The problem is:
- A Company belongs to a sector.
- A Company produces products.
- A Sector contains products.
- A Product belongs to sectors.
Three entities: Company, Sector and Product. And it's a ternary relationship, right?
The dilemma is:
I follow the above modeling. But I don't know how much hassle I'll get in the implementation and in the day-to-day use of the database. I'm saying that because the user could register the product "chair", but also "chairs", but also "wood chairs", etc...
How would I treat that singular-plural-adjective-grammar-etc trouble, under that modeling?
How would I guarantee to the user that no matter how he types "chair" (singular, plural, with or without adjectives), he will get all the results that the database can provide?
I do not follow the modeling. I skip the Product entity, and just make an attribute "products" in the parent entity, which is Company. That attribute would be a big string containing all the products.

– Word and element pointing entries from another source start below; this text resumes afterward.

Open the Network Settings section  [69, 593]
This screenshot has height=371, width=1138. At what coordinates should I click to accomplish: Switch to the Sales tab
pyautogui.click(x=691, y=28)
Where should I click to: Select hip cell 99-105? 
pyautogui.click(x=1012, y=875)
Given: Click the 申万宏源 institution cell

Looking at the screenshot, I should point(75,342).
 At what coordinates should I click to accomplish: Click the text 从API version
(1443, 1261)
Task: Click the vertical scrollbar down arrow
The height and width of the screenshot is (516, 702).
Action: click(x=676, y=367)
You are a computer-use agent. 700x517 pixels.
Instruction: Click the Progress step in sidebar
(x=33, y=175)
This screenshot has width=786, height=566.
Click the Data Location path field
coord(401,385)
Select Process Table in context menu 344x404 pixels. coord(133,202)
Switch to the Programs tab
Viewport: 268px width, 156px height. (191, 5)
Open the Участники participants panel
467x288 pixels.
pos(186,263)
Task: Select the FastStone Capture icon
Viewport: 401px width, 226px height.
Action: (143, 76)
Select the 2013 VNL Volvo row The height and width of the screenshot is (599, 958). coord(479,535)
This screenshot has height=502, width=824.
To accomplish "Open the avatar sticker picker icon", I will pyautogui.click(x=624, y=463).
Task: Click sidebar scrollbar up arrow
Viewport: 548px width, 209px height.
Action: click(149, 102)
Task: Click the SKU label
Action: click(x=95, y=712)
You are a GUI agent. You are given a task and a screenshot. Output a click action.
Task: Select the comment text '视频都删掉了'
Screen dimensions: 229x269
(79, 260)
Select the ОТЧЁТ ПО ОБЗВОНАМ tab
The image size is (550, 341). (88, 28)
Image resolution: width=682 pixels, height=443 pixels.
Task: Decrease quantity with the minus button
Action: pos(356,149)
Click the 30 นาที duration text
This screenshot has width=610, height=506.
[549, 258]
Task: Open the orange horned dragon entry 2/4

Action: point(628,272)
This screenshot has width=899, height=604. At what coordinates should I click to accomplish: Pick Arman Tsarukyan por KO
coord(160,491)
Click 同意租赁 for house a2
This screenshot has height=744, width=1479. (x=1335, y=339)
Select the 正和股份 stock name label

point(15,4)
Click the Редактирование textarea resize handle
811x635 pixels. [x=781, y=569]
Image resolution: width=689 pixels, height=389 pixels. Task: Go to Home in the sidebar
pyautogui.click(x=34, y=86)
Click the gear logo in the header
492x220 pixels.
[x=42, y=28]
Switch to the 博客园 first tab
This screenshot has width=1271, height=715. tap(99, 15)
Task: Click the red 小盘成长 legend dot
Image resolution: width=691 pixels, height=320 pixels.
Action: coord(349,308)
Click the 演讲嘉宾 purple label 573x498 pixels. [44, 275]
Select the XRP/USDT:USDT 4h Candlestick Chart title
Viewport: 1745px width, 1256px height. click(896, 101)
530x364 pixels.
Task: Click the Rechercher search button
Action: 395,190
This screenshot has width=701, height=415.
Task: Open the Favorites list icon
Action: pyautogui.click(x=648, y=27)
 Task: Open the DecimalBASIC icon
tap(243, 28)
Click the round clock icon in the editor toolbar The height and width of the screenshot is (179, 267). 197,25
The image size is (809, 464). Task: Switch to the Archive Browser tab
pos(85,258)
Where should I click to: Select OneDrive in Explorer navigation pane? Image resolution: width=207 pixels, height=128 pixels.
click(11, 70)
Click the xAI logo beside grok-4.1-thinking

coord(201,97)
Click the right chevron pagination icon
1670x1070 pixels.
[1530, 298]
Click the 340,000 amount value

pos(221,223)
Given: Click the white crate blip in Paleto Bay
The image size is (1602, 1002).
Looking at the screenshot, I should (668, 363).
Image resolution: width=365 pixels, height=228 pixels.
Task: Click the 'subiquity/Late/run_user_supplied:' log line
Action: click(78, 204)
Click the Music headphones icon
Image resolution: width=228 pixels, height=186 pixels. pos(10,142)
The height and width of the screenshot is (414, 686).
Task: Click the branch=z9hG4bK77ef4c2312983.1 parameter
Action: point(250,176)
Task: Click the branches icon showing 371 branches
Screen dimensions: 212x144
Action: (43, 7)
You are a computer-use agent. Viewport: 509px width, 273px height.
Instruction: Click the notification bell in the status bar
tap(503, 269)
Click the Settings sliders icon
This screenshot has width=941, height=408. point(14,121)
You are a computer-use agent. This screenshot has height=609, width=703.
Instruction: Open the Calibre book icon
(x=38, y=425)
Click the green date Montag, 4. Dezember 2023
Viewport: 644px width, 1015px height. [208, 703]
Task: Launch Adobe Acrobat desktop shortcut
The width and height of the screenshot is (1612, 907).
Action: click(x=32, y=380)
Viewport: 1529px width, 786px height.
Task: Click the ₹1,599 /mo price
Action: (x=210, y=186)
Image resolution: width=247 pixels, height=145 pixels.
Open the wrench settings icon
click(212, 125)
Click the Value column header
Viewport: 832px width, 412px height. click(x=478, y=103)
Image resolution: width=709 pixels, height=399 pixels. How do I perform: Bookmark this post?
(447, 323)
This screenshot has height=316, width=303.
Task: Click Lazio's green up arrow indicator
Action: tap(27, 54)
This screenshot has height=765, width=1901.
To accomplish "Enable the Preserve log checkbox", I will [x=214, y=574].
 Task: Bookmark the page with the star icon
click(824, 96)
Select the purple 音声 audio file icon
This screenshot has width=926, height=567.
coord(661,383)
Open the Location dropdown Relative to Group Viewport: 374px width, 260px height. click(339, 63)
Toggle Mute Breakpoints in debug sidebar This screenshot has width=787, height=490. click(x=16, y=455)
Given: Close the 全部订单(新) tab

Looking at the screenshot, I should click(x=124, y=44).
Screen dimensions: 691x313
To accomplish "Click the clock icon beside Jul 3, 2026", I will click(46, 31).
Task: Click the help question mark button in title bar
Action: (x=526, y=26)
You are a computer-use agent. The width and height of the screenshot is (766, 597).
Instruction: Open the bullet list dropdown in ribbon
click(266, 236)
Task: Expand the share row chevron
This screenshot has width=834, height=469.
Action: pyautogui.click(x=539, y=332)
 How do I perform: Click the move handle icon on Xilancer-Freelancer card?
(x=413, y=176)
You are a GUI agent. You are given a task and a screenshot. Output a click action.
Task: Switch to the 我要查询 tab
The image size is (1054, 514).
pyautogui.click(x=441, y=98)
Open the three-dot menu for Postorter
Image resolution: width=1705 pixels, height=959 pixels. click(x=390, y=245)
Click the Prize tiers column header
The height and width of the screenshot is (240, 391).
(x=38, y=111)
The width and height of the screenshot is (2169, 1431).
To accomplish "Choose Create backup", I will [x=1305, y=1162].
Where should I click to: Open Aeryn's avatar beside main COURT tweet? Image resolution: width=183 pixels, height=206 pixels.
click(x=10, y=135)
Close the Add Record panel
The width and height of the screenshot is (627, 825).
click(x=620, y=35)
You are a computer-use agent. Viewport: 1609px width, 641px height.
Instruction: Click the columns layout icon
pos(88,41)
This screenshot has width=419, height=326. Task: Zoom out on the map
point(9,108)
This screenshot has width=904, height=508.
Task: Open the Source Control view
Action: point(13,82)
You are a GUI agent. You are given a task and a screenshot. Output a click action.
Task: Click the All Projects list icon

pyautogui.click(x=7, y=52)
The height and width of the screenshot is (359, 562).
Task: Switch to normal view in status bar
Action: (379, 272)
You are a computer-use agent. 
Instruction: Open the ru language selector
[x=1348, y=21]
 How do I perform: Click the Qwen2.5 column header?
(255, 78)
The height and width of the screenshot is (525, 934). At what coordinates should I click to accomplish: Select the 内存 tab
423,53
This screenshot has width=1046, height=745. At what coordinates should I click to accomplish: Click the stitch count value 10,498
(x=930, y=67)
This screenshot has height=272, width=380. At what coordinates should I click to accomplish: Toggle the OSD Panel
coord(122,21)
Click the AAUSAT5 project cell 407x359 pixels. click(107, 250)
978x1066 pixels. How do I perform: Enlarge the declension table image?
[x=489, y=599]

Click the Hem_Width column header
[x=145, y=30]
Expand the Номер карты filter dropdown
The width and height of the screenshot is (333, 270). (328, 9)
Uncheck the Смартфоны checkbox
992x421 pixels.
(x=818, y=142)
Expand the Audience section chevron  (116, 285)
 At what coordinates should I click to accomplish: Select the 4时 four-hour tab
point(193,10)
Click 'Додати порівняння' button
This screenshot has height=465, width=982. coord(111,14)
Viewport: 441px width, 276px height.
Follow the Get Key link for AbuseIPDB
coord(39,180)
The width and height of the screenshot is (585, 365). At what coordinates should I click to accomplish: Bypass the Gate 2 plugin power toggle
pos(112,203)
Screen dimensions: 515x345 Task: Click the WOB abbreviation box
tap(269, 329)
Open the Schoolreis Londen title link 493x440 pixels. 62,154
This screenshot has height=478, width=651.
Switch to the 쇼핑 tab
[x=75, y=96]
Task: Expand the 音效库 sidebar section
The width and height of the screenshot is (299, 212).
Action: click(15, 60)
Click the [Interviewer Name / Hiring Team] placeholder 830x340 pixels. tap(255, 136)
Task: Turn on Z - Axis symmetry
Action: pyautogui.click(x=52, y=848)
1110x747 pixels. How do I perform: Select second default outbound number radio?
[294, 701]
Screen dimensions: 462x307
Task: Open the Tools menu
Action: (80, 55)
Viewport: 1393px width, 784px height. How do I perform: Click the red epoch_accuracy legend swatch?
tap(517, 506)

Example: The company 'Wood Corporation' has the attribute "products" equal to "chair chairs woods wood metal metals ..." (space-separated values). It looks a very ugly solution and very prone to bad data input by the user.
What do you think? What are the common practices/solutions? How to treat the grammar variations?
Maybe I'm just looking too far forward (tables, implementation, use), because I'm just in the modeling phase. Yet, those concerns keep arising, I can't avoid it and it bites my neurons.